Trystero de Laurent Queyssi : le maître et l’apprenti
Publié le 10 avril aux éditions Mnémos dans la collection MU.
Dans un futur indéterminé, où les guerres et l’instabilité du monde ont poussé la France vers le totalitarisme et ses incarnations – outils de contrôle et police secrète – Bruno Trivanen, un écrivain célèbre, se retrouve incarcéré en prison sans procès pour une durée incertaine. Seule explication possible à cette situation inique : le fait qu’il était trop subversif – un symbole tiré d’une BD qu’il a scénarisée étant notamment devenu l’emblème de la résistance. 5 ans plus tard, Thivanen quitte le quartier de haute sécurité où il était enfermé, pour rejoindre à Sainte-Narcisse une modeste maison, dégotée par son frère François, où il sera assigné à résidence. Reclus, il découvre que des livres signés de son nom continuent de sortir : non content de l’avoir fait disparaître, l’État modifie le sens de son œuvre en diffusant sans son accord des textes, composés par des IA ou des prête-plume, où trône en première page le nom de Bruno Trivanen. Sachant qu’on ne l’autoriserait pas à publier un nouveau livre, l’auteur écrit alors pour lui-même, non pas un journal intime, mais un guide pour transmettre son savoir et ses connaissances sur la conception d’un roman.

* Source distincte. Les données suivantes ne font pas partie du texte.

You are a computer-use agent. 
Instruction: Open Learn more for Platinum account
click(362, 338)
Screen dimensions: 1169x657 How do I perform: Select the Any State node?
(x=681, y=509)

Sur la base de ce pitch, Laurent Queyssi réalise un mélange des genres inédit. Si on sait combien la SF peut intégrer en son sein d’autres catégories littéraires – du polar au fantastique, du roman psychologique ou politique –, la voici fusionnée avec un véritable manuel à l’attention des aspirants écrivains. Structuré comme tel, avec des chapitres sur le prérequis que représente la lecture, sur la génération des idées, sur le travail de recherche, sur l’importance de la routine ou encore sur la planification du récit opposée à une approche où l’auteur se laisse guider par ses personnages, Trystero se révèle comme un cours sur l’écriture et en même temps comme une mise en pratique immédiate de celui-ci. L’intrigue et le déroulé du livre illustrent eux-mêmes son propos. Par exemple, quand Bruno Trivanen évoque le recours au conflit pour dynamiser le roman se pose simultanément la question de celui qui l’a envoyé en prison, et donc d’un potentiel antagoniste.
Via un worldbuilding jamais explicatif, qui se vit à travers les yeux – ou plutôt les lentilles numériques – du narrateur, et parsemé de références à des artistes réels ou fictifs, Trystero évite tous les faux pas. Ce projet qui aurait pu être scolaire et didactique, produit l’effet inverse : le cours d’écriture est peu à peu dévoré par le récit. Ce qui devait illustrer un propos devient le propos. C’est brillant parce que c’est justement la force de la fiction : prendre une idée et créer une narration autour d’elle, au point que l’idée initiale devienne une composante et non plus l’ensemble.
Par-dessus ce double rôle du livre, un autre enjeu vient se greffer. Par le roman et par le manuel, Laurent Queyssi fait émerger une troisième voie, celle du livre de résistance, qui entre les lignes nous rappelle combien l’écriture et la transmission du savoir sont au cœur de la lutte contre les régimes totalitaires. Une belle réussite, engagée et nécessaire, publiée dans la collection Mu des éditions Mnémos. Indéniablement le premier livre que j’offrirai désormais à quelqu’un souhaitant se lancer dans l’écriture.